You should be trying to tighten feedback loops when you can. If you find that you do things and don’t hear whether they were good or bad for weeks (or even months), then you need to figure out how to get feedback earlier. Similarly, with automated processes (such as automated builds/deployments, and tests), you will improve your productivity the earlier you find out about problems. Don’t misunderstand negative feedback as being feedback that makes you feel bad. Negative feedback in an engineering sense is nothing more than a course correction. The faster you can get this feedback (and the more quickly you can respond to it), the less effort you waste. Be careful about when and how you solicit feedback to ensure the quality of that feedback. You can get incorrect feedback if you are not paying attention to the bosses’ mood (or to problems with an external system).
Ask better questions
Instead of asking questions when you first run into a problem, first attempt to research the problem until you get stuck. Only when you don’t think you can get an answer, or when you have committed too much time to research do you interrupt someone else to ask. This does several things for you. First, it makes you capable of solving your own problems and causes you to get better over time. Second, it means that you aren’t constantly going to others with dumb questions, which protects your reputation. When asking a question after having done the research, don’t forget to also ask about improving your process of researching things on your own. The other person is probably better off if you come to them with fewer questions, so they typically will be happy to help you get better at asking questions.
Apply the pareto rule
20% of the work produces 80% of the results. 20% of the remaining 80% of the work produces 80% of the remaining 20% of results. Essentially, there are diminishing returns to any set of improvements, and you should bear those in mind. If you don’t know what 20% of the work will produce 80% of the results you need, then you either need to start asking questions to determine that, or start trying to test to figure this out. As developers we have a tendency to over-optimize systems that we work with.
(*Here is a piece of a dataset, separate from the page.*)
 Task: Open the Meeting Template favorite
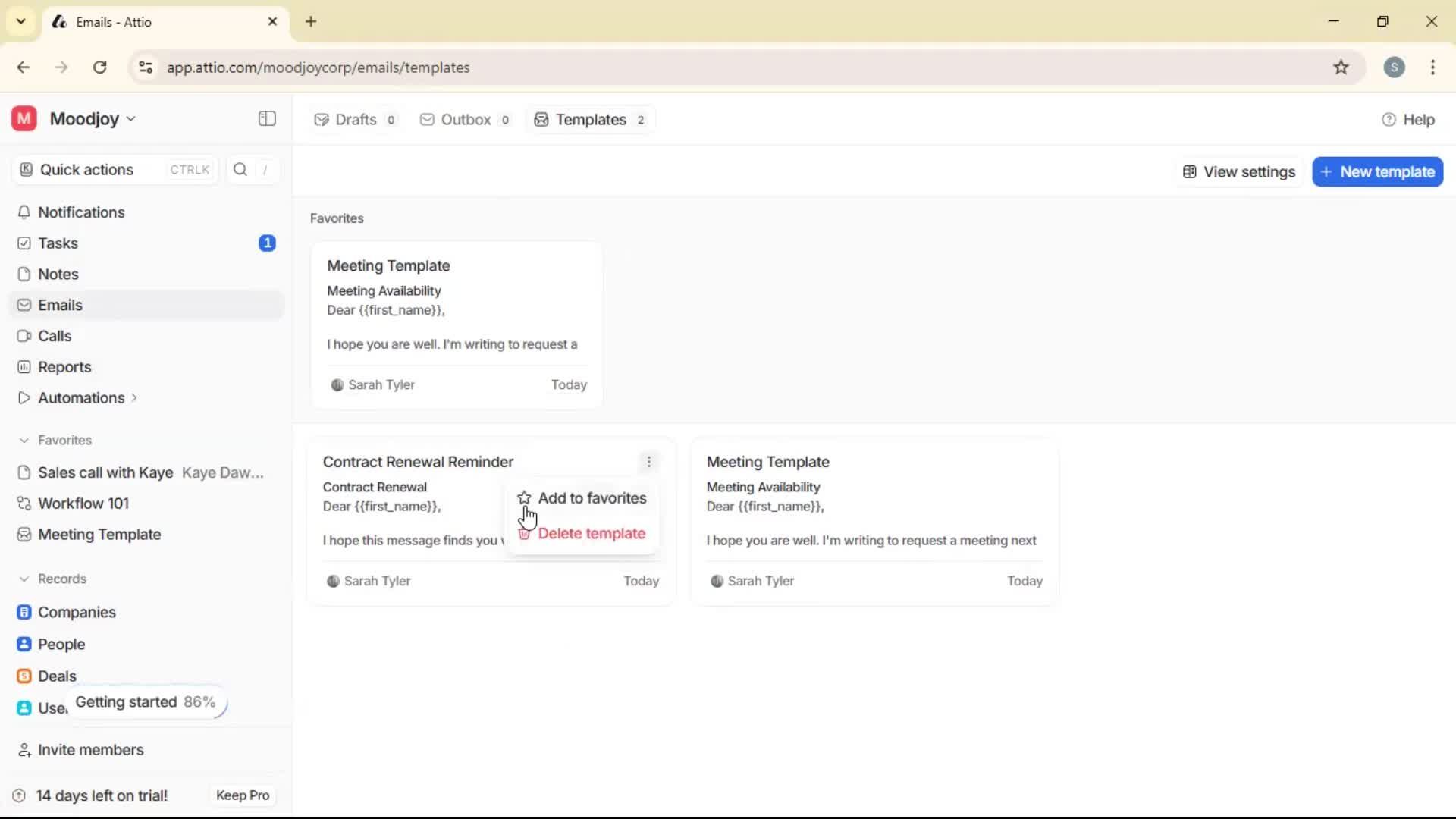[x=99, y=534]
While this can be very helpful building systems at scale, it doesn’t work so well when one tries to optimize the functioning of an individual or a team. Process improvements tend to compound over time, so if you can make slight adjustments that have huge returns on investment, this can often free up resources that can be used to perfect things later.
Tricks of the Trade
Communication with some people can be very frustrating. Especially when there are barriers like language or time delays in responses. Sometimes though, you can be completely correct in what you are saying but still be part of the problem. This can happen if you are using unfamiliar or overly pedantic terms with people who may already struggle to understand what you are saying. When you have communication issues take a moment to step back and look at what you are saying or writing and compare it to what you are trying to accomplish. You may find there are differences in the two.
We found some issues after recording this episode with the audio. It is understandable but a little fuzz in the background.